An Italian Senate committee on Friday approved a motion for former Italian prime minister Silvio Berlusconi to be expelled from parliament following his criminal conviction, dealing a further humiliating blow to the embattled billionaire tycoon.
The senators, most of them leftist opponents of Berlusconi, voted 15 for and eight against and the motion now goes to the full Senate for final approval expected later this month.
After hours of talks, the head of the committee, Senator Dario Stefano, said it had “decided by a majority to propose that the Senate assembly debate invalidating the election of Senator Berlusconi.”

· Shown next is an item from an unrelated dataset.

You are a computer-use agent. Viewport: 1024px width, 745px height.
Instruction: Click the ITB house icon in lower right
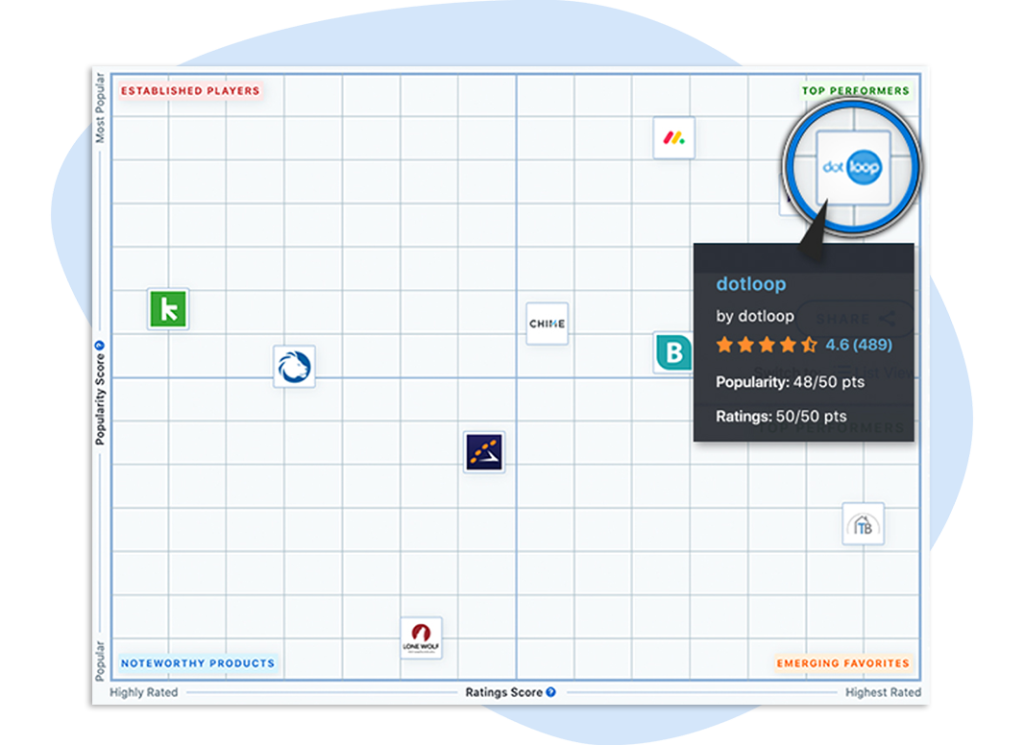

The procedure could add to the political tensions in Italy that threatened to topple the uneasy coalition government earlier in the week and sent shock waves through the financial markets.
Ejection from the Senate would mean Berlusconi being out of parliament for the first time since 1994, when the media and construction magnate first burst onto Italy’s political scene.
Berlusconi said the decision showed “a specific desire to eliminate through judicial means a political adversary who has not been eliminated at the ballot box through democratic means.”
“When you violate a state of laws, you hit the heart of democracy,” he said in a Facebook post.
Senator Daniele Capezzone, another pro-Berlusconi lawmaker, said: “The Senate committee has written a very black page for Italian democracy.”
However, Senator Isabella De Monte from the center-left Democratic Party, one of those who voted to eject Berlusconi, said: “Whoever talks about a political verdict does not know the law.”
Berlusconi supporters in the committee had tried to stall the proceedings, which began last month.
Berlusconi allies have said he could continue to lead his party even out of parliament, but analysts say his failed challenge to Italian Prime Minister Enrico Letta shows he has lost control of the party.
Berlusconi said on Saturday last week that he was pulling his ministers out of the government and pushing for early elections but the ministers themselves and other once loyal allies balked and he was forced into a U-turn in parliament on Wednesday.
Some People of Freedom lawmakers have said they could break off and set up their own grouping in parliament, although the 77-year-old Berlusconi has played down divisions, saying: “I see an absolutely united party with some internal differences.”
Italy’s Supreme Court on Aug. 1 turned down Berlusconi’s second and final appeal against a tax fraud ruling, handing him his first definitive conviction in many years of legal woes.
A judge in Milan is due to decide this month whether Berlusconi should serve the one-year prison sentence he received as part of the conviction as house arrest or community service.